WHAT YOU SHOULD DO: Retype the items below verbatim, starting at the line that contains "1568x437 pixels." and ending at the line that contains "tap(865, 496)", both ends included.

=== EXERCISE INPUTS ===

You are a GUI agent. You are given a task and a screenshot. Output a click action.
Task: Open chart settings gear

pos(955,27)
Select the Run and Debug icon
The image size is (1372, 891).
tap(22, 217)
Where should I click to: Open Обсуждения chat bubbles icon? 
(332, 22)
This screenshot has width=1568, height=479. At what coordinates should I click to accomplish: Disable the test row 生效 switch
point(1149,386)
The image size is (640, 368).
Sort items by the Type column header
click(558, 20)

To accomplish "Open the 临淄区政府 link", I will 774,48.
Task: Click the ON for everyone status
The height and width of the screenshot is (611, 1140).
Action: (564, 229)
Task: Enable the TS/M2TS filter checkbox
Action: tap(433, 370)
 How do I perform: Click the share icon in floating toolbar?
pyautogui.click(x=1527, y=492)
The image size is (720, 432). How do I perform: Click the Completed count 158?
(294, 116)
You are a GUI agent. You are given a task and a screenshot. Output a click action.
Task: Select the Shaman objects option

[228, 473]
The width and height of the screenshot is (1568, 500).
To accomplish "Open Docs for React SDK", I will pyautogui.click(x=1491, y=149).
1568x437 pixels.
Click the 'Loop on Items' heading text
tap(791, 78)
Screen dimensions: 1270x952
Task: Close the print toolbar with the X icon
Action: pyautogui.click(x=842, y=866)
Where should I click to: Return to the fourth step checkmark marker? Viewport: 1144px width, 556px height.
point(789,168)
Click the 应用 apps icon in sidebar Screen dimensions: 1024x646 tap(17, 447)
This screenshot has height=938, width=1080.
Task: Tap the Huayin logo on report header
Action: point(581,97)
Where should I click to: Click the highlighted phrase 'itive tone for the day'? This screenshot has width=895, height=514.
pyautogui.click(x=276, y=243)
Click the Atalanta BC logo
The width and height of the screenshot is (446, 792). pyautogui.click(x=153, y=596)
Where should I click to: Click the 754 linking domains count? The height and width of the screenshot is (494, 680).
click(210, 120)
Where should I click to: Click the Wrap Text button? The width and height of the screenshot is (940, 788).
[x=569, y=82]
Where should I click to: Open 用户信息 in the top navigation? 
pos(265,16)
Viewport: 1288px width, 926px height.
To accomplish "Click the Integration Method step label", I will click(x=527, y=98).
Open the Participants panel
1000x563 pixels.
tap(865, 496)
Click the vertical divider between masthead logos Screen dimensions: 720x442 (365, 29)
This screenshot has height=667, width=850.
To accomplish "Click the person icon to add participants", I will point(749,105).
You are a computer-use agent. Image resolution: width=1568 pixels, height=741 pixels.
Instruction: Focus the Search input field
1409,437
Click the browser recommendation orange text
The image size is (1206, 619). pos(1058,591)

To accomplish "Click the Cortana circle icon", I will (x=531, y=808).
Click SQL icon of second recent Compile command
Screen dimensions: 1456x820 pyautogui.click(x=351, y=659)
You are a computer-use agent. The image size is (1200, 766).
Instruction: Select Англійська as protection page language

===

TASK ANSWER:
1568x437 pixels.
Click the 'Loop on Items' heading text
tap(791, 78)
Screen dimensions: 1270x952
Task: Close the print toolbar with the X icon
Action: pyautogui.click(x=842, y=866)
Where should I click to: Return to the fourth step checkmark marker? Viewport: 1144px width, 556px height.
point(789,168)
Click the 应用 apps icon in sidebar Screen dimensions: 1024x646 tap(17, 447)
This screenshot has height=938, width=1080.
Task: Tap the Huayin logo on report header
Action: point(581,97)
Where should I click to: Click the highlighted phrase 'itive tone for the day'? This screenshot has width=895, height=514.
pyautogui.click(x=276, y=243)
Click the Atalanta BC logo
The width and height of the screenshot is (446, 792). pyautogui.click(x=153, y=596)
Where should I click to: Click the 754 linking domains count? The height and width of the screenshot is (494, 680).
click(210, 120)
Where should I click to: Click the Wrap Text button? The width and height of the screenshot is (940, 788).
[x=569, y=82]
Where should I click to: Open 用户信息 in the top navigation? 
pos(265,16)
Viewport: 1288px width, 926px height.
To accomplish "Click the Integration Method step label", I will click(x=527, y=98).
Open the Participants panel
1000x563 pixels.
tap(865, 496)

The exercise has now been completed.